## [EXERCISE GOAL]
List every line of the rows below that contains the string "element", copying each line in full. Case counts when matching.

## [Rows from a dataset]

▬▬▬▬▬▬▬▬▬▬

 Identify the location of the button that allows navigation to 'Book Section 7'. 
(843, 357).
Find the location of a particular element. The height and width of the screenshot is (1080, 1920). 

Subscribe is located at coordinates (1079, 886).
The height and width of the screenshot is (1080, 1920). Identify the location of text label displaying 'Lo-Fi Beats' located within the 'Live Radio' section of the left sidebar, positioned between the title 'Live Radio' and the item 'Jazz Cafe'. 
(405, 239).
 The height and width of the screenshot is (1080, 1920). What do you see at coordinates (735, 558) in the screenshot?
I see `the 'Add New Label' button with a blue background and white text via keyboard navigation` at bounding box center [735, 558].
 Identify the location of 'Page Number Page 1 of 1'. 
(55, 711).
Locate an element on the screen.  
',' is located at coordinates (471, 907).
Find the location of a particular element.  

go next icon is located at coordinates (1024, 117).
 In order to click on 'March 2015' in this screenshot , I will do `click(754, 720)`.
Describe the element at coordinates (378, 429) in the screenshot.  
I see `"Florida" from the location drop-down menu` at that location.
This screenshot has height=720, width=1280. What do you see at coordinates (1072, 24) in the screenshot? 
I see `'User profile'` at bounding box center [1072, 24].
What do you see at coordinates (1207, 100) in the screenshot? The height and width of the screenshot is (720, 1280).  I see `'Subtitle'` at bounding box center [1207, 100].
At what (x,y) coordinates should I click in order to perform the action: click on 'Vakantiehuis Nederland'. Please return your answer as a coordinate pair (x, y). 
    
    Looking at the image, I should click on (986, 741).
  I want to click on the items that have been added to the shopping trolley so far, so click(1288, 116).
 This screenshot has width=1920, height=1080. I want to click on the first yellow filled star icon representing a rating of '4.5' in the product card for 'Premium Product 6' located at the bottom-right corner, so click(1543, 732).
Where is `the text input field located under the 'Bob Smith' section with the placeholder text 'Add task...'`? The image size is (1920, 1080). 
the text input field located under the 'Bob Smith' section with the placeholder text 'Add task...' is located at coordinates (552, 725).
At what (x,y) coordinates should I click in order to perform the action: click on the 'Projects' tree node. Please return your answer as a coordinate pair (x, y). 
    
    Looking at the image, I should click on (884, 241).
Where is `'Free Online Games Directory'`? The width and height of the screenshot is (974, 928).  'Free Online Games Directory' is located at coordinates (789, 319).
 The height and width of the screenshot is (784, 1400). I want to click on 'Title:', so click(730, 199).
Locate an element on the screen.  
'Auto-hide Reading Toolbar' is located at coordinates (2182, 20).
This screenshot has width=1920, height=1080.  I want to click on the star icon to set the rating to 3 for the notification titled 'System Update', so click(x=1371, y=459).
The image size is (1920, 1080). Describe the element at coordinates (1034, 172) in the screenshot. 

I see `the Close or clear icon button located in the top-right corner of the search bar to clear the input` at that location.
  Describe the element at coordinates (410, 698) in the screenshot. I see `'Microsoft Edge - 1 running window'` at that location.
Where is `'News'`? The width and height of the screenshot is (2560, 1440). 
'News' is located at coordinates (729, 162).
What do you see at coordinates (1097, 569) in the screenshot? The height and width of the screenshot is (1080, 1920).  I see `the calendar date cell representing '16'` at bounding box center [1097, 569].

▬▬▬▬▬▬▬▬▬▬

## [OUTPUT]
Find the location of a particular element. The height and width of the screenshot is (1080, 1920). 
Locate an element on the screen.  
Find the location of a particular element.  
Describe the element at coordinates (378, 429) in the screenshot.  
Locate an element on the screen.  
The image size is (1920, 1080). Describe the element at coordinates (1034, 172) in the screenshot. 
  Describe the element at coordinates (410, 698) in the screenshot. I see `'Microsoft Edge - 1 running window'` at that location.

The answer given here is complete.